Conservative Democrats, including Rep. Allen Boyd (Fla.), argued just as vociferously that Democrats dare not leave on vacation without passing the White House bill.

"The most controversial matters are the ones that people use to form their opinions on their members of Congress," said Rep. Lincoln Davis (D-Tenn.), who voted for the administration's bill. "I do know within our caucus, and justifiably so, there are members who have a real distaste for some of the things the president has done. But to let that be the driving force for our actions to block the surveillance of someone and perhaps stop another attack like 9/11 would be unwise.""

Dear Rep. Davis: this is not about "distaste". Our objections to allowing the administration to listen in on us without warrants is not aesthetic. It concerns some of the most fundamental principles in our Constitution, and the freedoms we take for granted as Americans. Distaste has nothing to do with it.

"Such divisions will not be easy to bridge in the coming weeks. Republicans have said that Democrats who are trying to close the Guantanamo Bay prison want to import terrorists to Americans' back yards. And they have said that those pushing to restore habeas corpus rights want to give terrorists the legal rights of U.S. citizens.

"People say to me, 'Well, what about the 30-second spots?' " said Patrick J. Leahy (D-Vt.), chairman of the Senate Judiciary Committee, referring to attack ads. He is pushing a bill to restore habeas corpus.

"If you just say you're standing up for civil liberties, the American people are with you, but if you say terrorism suspects should have civil liberties, it stretches Americans' tolerance," said Sen. Benjamin L. Cardin (D-Md.), who along with Hastings represents Congress on the Commission on Security and Cooperation in Europe, a human rights monitor. "It's a tough issue for us.""

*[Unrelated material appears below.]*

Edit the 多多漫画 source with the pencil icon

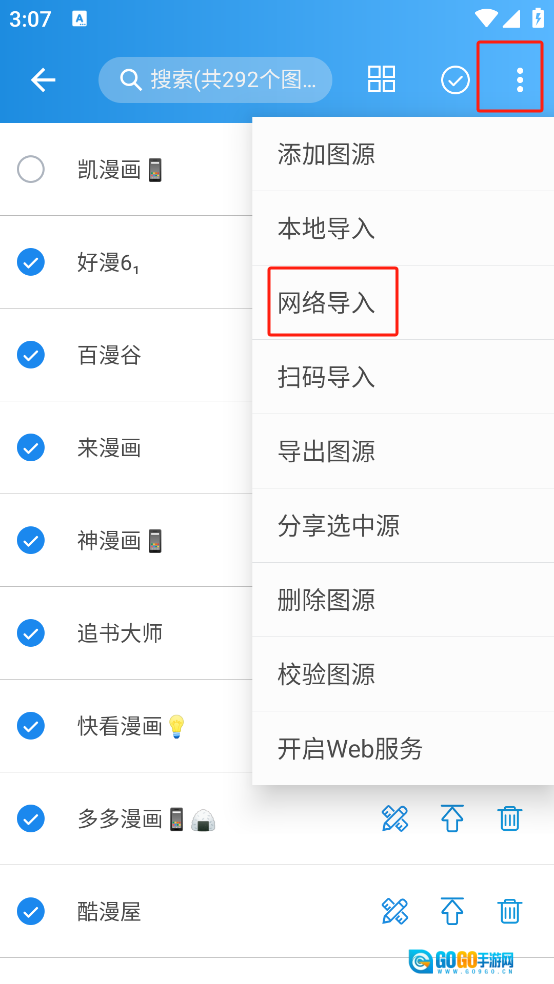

What about the 30-second spots? Dear God, Democrats: grow a spine. Figure out that if there's no principle for which you would willingly lose your office, then you don't deserve to hold it in the first place. The liberties enshrined in our Constitution matter more than your political careers.

And even if they didn't, this is not a moment when you need to be afraid. People don't like the Republicans. You are winning. Grow up and deal with it.

"If anything, the habeas corpus and Guantanamo Bay issues will be tougher. In June, nearly 150 House Democrats signed a letter by Moran urging the shuttering of the prison. But Moran said last week that he no longer thinks he could muster the votes to pass the measure, even though the move is supported by former secretary of state Colin L. Powell, Sen. John McCain (R-Ariz.) and Defense Secretary Robert M. Gates. Republicans appear to have won the argument with their accusation that Democrats want to import terrorists.

A restoration of habeas corpus rights may have a better chance. Leahy said he will push the issue next month, and legislation co-sponsored by Conyers and Ike Skelton (D-Mo.), chairman of the House Armed Services Committee, is likely to move through their committees this fall.

But political fear still hovers over any legislation that touches on the fight against terrorism, which, for Democrats, may be the new third rail of politics.

"We can do this, but you have to keep in mind Republicans care more about catching Democrats than catching terrorists," said Rep. Rahm Emanuel (Ill.), chairman of the House Democratic Caucus. "They have spent years taking Roosevelt's notion that we have nothing to fear but fear itself and given us nothing but fear.""

Oh, come on. As I said above, the Republican party is not very popular these days. Moreover, it's not as though it's hard to craft a really inspiring message on these issues. We're not talking about some arcane feature of patent law that it's genuinely difficult to get people to care about; we're talking about the freedoms we all claim to cherish. Honestly, if Democrats can't figure out how to make a winning issue of keeping the government from being able to throw you in jail without having to explain themselves to anyone, or at least to prevent it from outweighing what looks to be their pretty serious electoral advantage in 2008, they must be brain dead. And if they can't be bothered to support our Constitution if there's any possibility that it might cost them politically, then their love of their country must be dead as well.

The article I've quoted makes it clear that not all the Democrats feel this way. 41 Democrats voted for the FISA bill, but 181 voted against it. Moreover, even those 41 are generally not falling all over one another in their eagerness to gut our civil liberties, as many Republican members of Congress are.

Still, the fact that there's even a debate about this in the Democratic caucus is sickening.